Having a Team Sprint helps reinforce the Development Team’s sense of being an Autonomous Team.

This approach also solves the issue of when the Product Owner does not invest time understanding the value of the PBIs that the team has proposed for the Product Backlog. The Product Owner might order the Product Backlog according to the perceived low market value of the team’s proposals so they end up near the bottom of the backlog. Often, their weighted view of value is a function of overestimating or underestimating technical or implementation risk. But if the Development Team occasionally or periodically gets to decide freely which items it will take into the Sprint, the team’s own PBIs will also eventually get attention. So this approach can open the door to potentially higher payoff from taking increased risk, while managing the risk by modulating the frequency of Team Sprints.

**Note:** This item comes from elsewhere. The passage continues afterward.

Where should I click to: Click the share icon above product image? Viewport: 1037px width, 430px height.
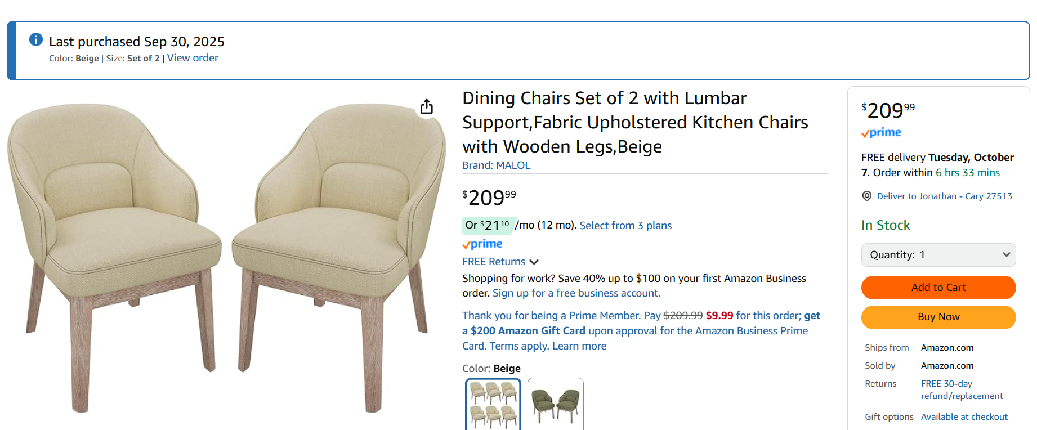pos(427,106)
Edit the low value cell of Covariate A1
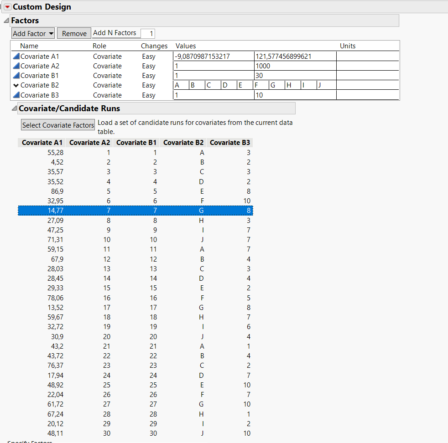448x443 pixels. click(212, 56)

As team members get to work once in a while on their own priorities, they are more motivated to also work on other PBIs. The idea is to tap into the team’s passion and enthusiasm; see Happiness Metric. Avoid, at all costs, using this opportunity to retire technical debt or to “catch up.ˮ There should be no “quality Sprints,ˮ “refactoring Sprints,ˮ or other Sprints to retire technical debt, as they dilute the discipline of Done to which a team should attend every Sprint. In the extreme case that the Sprint Goal is to retire past accumulated technical debt, the Product Owner should legitimize the effort with one or more PBIs.

The whole Sprint should be dedicated for the Team Sprint, so that there is enough time for the team to achieve some meaningful Sprint Goal. If the team needs new ideas to fill up a Team Sprint, one might consider hackathons or some other creativity event. The team can use the Team Sprint to come up with bug fixes, new features, or even developing tools. The team incorporates these items in its work plan as usual in Sprint Planning.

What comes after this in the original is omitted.